Stored data entries =
*** Block opens ***
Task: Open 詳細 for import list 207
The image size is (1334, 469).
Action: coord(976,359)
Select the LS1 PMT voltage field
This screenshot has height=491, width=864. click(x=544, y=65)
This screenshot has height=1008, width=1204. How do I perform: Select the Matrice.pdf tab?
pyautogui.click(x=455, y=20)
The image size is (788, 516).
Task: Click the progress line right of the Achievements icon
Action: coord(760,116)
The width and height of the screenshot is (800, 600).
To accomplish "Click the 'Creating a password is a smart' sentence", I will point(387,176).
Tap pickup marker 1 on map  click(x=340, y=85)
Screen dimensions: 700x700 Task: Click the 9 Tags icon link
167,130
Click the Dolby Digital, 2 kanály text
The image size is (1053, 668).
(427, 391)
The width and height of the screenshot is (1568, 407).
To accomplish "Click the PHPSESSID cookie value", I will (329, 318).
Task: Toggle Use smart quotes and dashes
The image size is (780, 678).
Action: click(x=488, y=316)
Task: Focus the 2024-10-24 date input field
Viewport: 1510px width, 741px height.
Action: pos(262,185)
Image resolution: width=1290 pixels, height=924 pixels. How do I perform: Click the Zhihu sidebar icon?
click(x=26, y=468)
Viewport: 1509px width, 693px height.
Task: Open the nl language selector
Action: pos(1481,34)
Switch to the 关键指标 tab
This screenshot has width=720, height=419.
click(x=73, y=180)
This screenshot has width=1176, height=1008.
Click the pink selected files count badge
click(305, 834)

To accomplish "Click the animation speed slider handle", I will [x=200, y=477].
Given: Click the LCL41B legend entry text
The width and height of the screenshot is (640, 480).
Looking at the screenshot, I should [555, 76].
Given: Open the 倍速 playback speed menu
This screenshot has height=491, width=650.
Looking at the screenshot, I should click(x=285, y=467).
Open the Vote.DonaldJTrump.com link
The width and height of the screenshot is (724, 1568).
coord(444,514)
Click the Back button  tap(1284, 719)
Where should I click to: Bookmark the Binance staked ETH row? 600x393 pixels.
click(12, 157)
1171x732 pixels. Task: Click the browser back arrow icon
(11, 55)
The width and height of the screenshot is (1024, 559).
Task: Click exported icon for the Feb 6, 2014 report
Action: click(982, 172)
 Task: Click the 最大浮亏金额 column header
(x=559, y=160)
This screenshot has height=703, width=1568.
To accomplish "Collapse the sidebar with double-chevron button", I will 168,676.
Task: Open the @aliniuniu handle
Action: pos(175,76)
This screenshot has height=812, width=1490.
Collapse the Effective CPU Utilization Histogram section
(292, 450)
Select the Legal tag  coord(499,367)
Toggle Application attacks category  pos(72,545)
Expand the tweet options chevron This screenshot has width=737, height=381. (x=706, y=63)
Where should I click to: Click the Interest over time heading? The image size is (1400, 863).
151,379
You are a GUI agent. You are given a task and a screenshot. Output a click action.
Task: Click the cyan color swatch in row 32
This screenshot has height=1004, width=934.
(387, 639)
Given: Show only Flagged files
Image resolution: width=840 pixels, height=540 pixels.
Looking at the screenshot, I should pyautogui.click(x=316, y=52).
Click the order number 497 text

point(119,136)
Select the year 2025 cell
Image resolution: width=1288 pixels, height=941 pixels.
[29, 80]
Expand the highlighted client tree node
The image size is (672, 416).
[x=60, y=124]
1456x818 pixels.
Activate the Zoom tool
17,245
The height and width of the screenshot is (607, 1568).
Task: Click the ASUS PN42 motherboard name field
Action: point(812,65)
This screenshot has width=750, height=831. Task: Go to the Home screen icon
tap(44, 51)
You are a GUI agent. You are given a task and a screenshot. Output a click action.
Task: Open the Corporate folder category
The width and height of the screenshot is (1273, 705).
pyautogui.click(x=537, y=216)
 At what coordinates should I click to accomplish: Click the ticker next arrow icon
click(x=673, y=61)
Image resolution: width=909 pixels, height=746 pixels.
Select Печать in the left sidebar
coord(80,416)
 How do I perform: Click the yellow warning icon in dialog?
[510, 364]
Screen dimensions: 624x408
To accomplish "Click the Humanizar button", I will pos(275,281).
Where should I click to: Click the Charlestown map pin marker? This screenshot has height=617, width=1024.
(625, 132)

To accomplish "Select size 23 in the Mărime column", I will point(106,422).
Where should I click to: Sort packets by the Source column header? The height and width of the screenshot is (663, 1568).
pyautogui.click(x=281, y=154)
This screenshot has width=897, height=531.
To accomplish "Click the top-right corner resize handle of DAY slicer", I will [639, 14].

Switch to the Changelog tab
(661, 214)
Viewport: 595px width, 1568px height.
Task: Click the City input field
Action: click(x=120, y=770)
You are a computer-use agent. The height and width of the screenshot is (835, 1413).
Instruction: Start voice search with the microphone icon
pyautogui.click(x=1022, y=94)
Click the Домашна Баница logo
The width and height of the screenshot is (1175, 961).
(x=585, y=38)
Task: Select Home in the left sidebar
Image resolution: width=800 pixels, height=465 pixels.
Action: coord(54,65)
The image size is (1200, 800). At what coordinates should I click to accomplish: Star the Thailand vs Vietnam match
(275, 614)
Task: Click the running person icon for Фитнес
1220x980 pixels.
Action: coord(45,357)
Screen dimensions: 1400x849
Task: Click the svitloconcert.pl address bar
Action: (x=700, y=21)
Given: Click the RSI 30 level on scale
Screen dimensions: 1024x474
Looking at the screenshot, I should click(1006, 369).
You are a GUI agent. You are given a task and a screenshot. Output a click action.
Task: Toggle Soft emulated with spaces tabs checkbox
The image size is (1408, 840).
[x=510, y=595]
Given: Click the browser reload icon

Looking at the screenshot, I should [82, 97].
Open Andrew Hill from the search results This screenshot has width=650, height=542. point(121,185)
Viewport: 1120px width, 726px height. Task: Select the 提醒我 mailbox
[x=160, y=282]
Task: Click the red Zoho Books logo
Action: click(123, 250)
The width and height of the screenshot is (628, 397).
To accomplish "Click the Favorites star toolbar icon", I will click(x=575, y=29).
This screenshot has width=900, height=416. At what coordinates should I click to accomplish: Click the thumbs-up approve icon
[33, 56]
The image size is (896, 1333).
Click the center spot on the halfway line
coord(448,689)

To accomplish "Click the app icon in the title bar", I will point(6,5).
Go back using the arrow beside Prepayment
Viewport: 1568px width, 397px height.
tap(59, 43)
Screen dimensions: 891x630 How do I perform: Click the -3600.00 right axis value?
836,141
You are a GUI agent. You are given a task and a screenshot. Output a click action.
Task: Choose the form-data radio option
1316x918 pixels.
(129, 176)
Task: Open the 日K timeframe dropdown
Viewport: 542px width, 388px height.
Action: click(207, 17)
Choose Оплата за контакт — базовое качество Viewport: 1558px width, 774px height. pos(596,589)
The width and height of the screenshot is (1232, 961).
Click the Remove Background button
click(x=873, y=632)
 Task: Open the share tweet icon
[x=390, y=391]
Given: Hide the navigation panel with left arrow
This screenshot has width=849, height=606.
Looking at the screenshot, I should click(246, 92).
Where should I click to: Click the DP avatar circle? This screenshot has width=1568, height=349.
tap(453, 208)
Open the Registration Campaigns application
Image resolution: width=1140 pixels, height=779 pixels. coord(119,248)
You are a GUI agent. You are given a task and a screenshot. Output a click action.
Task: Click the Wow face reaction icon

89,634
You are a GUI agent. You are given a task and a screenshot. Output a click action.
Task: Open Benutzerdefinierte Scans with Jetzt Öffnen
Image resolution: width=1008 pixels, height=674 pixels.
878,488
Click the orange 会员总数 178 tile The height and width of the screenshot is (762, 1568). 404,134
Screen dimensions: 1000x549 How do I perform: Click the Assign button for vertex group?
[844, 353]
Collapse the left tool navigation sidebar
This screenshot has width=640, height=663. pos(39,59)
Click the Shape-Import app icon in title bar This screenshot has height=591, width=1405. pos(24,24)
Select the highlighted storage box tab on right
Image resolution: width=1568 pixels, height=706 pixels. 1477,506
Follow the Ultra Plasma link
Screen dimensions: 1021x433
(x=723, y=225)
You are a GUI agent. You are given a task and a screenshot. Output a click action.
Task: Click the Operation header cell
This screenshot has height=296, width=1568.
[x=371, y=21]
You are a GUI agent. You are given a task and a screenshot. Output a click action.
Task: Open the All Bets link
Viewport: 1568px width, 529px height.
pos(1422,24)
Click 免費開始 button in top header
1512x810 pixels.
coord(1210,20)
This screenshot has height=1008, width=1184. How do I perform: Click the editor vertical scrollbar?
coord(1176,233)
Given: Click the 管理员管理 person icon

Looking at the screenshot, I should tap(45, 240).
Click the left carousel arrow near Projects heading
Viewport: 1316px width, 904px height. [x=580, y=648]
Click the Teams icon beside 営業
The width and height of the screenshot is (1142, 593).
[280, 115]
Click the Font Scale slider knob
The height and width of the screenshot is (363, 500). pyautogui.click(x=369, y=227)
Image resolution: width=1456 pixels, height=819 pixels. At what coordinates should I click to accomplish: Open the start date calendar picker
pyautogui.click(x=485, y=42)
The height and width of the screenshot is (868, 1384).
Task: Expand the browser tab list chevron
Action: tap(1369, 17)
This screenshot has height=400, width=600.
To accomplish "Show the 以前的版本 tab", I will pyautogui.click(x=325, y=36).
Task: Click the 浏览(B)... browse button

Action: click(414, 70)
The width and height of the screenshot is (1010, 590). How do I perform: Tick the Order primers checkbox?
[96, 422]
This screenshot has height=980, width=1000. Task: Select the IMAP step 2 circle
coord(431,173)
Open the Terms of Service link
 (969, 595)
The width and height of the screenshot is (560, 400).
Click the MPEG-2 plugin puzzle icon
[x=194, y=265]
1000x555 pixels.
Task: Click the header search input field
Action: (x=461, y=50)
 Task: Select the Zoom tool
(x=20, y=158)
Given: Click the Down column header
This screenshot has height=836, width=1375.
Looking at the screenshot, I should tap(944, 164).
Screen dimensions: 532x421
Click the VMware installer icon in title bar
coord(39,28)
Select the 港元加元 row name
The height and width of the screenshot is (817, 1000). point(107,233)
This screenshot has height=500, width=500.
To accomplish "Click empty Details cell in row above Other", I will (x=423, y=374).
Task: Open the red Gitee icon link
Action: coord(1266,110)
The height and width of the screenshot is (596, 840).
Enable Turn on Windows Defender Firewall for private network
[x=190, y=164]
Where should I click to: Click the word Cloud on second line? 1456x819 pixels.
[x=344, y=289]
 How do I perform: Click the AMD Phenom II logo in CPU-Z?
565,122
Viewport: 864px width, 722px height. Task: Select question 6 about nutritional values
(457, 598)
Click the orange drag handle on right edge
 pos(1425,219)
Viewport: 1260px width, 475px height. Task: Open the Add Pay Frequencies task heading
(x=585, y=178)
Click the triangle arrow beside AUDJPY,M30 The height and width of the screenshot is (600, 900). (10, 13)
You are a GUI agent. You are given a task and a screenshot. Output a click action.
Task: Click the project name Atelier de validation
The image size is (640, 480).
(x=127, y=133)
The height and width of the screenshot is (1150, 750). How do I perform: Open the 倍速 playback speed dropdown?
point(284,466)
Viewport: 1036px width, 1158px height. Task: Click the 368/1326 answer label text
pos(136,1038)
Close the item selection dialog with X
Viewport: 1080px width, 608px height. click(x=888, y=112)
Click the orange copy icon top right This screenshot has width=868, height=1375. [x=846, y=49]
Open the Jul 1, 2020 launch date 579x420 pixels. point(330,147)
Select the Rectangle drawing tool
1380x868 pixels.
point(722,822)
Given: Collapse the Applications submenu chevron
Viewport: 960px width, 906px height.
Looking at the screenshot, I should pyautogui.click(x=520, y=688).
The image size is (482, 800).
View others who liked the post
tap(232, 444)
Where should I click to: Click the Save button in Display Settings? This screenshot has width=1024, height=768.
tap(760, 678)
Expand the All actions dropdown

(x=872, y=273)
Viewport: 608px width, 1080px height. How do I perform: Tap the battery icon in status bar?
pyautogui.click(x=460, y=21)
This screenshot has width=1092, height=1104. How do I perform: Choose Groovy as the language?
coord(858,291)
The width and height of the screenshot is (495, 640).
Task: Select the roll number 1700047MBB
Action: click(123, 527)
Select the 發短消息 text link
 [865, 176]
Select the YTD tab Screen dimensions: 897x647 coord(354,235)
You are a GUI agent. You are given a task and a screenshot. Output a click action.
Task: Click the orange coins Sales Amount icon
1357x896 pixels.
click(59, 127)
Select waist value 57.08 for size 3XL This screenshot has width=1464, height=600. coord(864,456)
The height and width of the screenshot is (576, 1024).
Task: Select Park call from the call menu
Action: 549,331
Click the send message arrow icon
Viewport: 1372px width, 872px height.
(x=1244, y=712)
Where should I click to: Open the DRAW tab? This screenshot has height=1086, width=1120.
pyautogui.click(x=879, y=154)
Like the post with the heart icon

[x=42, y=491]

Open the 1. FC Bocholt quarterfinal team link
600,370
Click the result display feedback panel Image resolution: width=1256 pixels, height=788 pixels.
*** Block closes ***
What this task involves =
When you find a line in the records that contains the word "category", copy it.

Exercise result =
Toggle Application attacks category  pos(72,545)
Task: Open the Corporate folder category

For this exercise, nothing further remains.